SET TASK: Copy the data below word for word, leaving out the pictures.

DATA ROWS:
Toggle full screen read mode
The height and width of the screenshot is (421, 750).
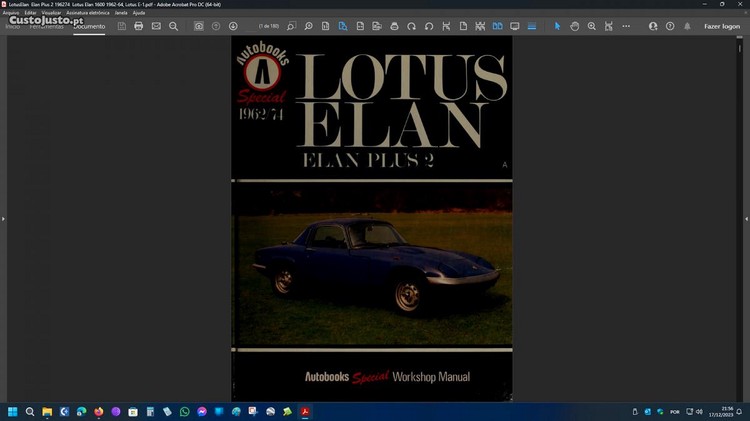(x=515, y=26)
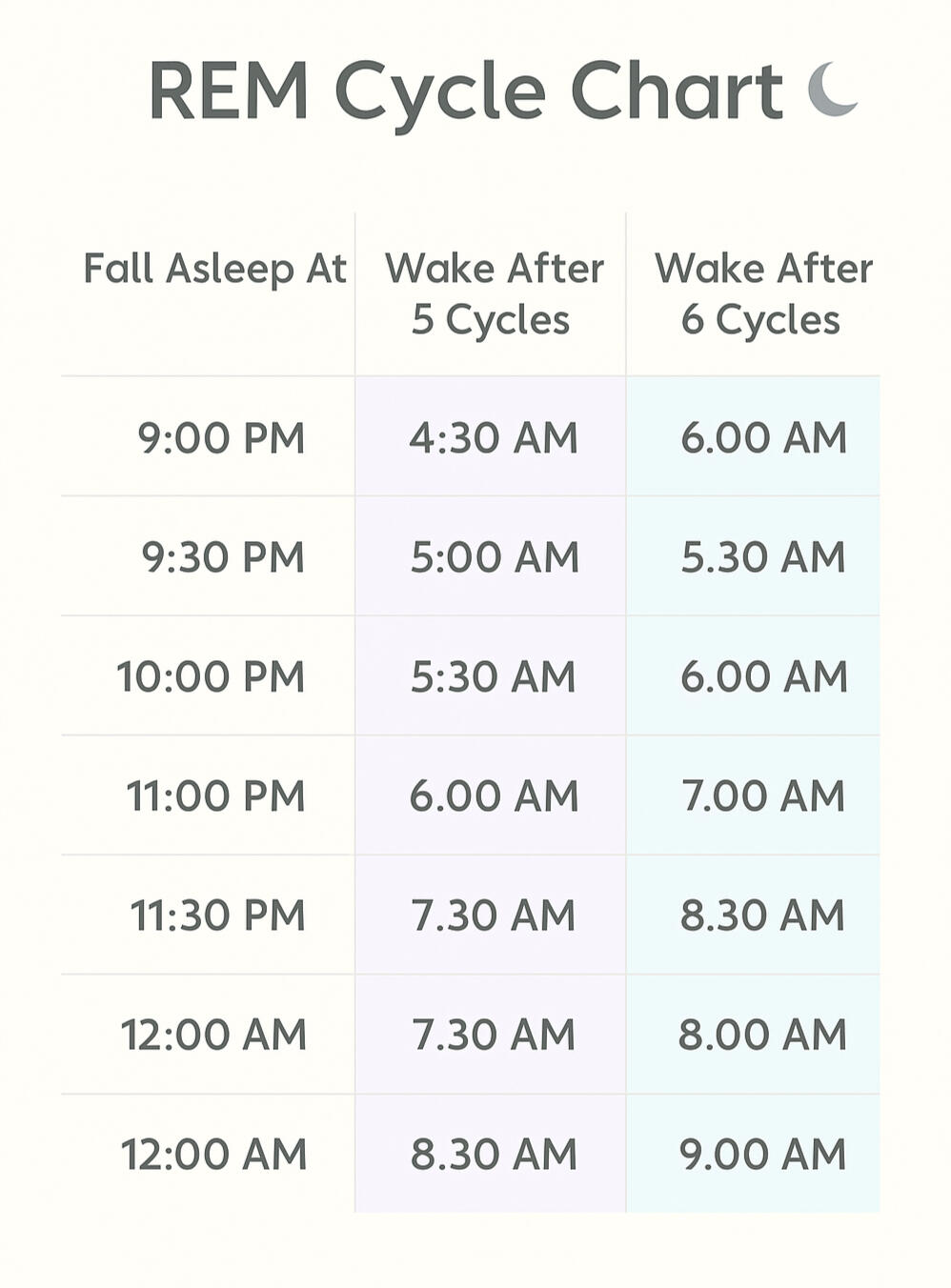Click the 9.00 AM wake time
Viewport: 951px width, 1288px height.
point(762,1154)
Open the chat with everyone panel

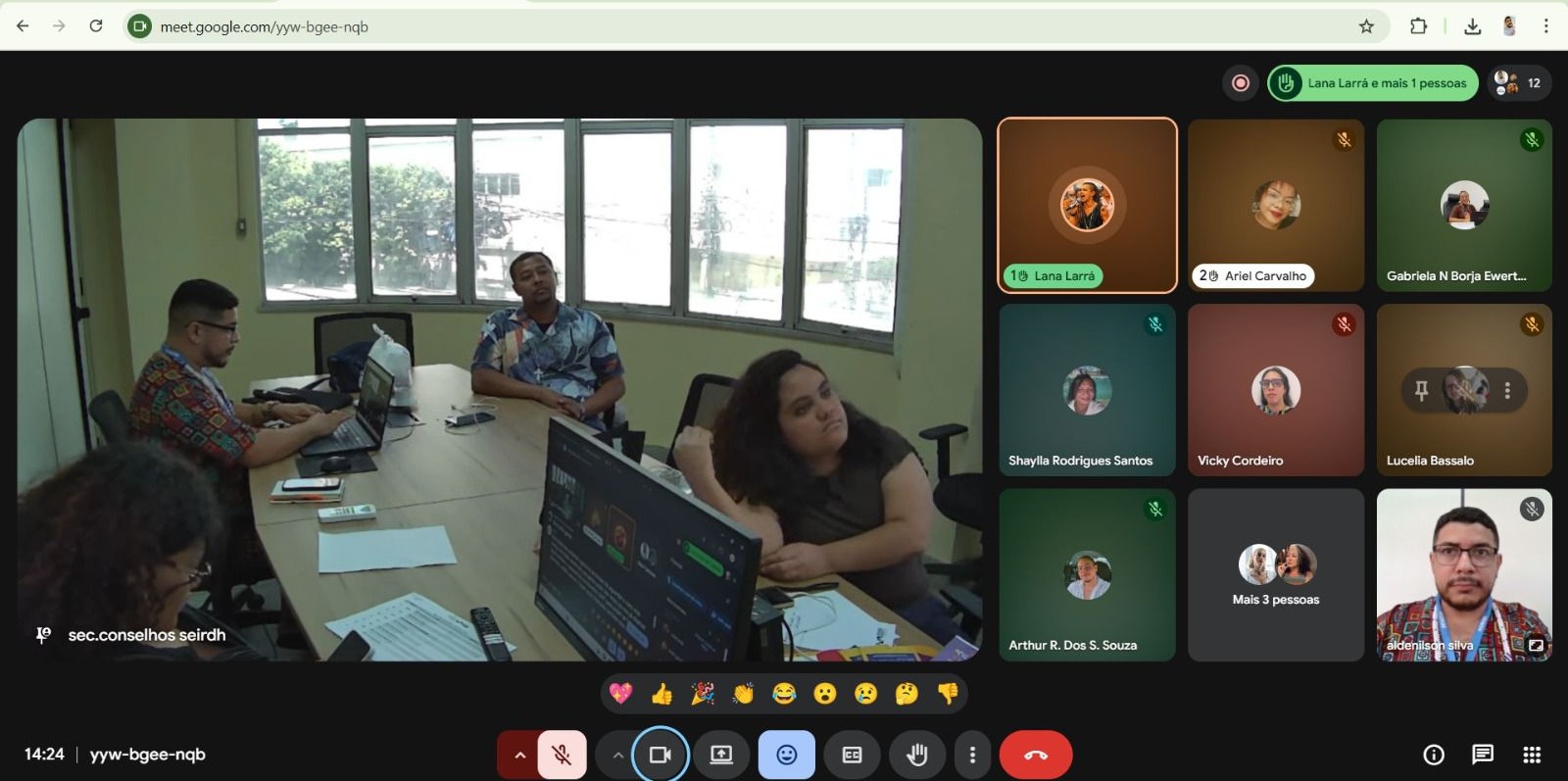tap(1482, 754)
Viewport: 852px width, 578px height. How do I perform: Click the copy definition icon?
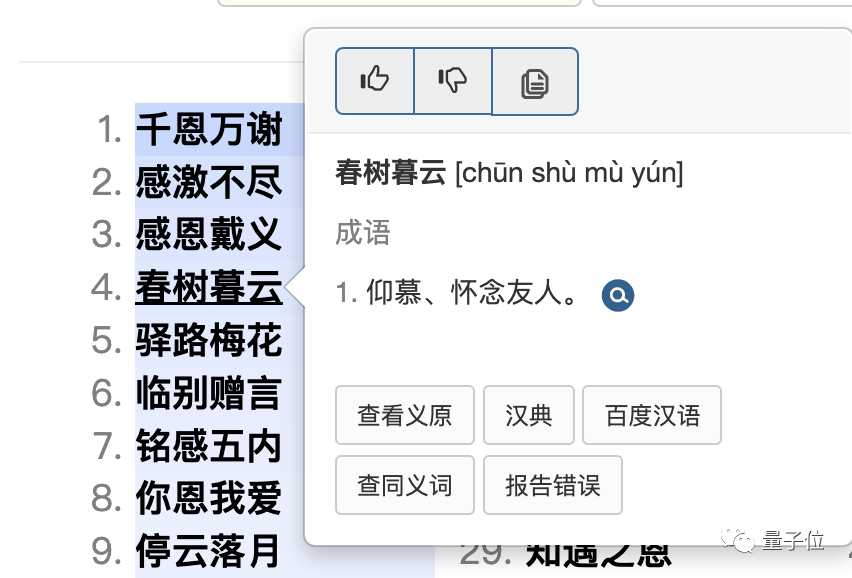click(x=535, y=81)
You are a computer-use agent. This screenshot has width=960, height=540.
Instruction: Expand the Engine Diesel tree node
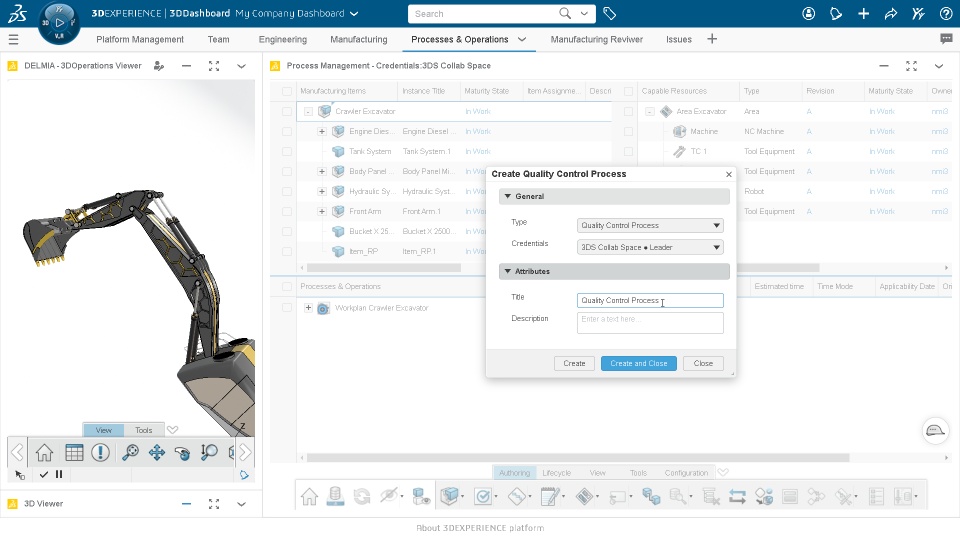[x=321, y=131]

OUTPUT FOR THIS TASK:
Toggle full screen read mode
The height and width of the screenshot is (421, 750).
(x=515, y=26)
Click the 9.00 AM wake time
Viewport: 951px width, 1288px height.
point(762,1154)
Open the chat with everyone panel

tap(1482, 754)
Viewport: 852px width, 578px height. How do I perform: Click the copy definition icon?
click(x=535, y=81)
You are a computer-use agent. This screenshot has width=960, height=540.
Instruction: Expand the Engine Diesel tree node
[x=321, y=131]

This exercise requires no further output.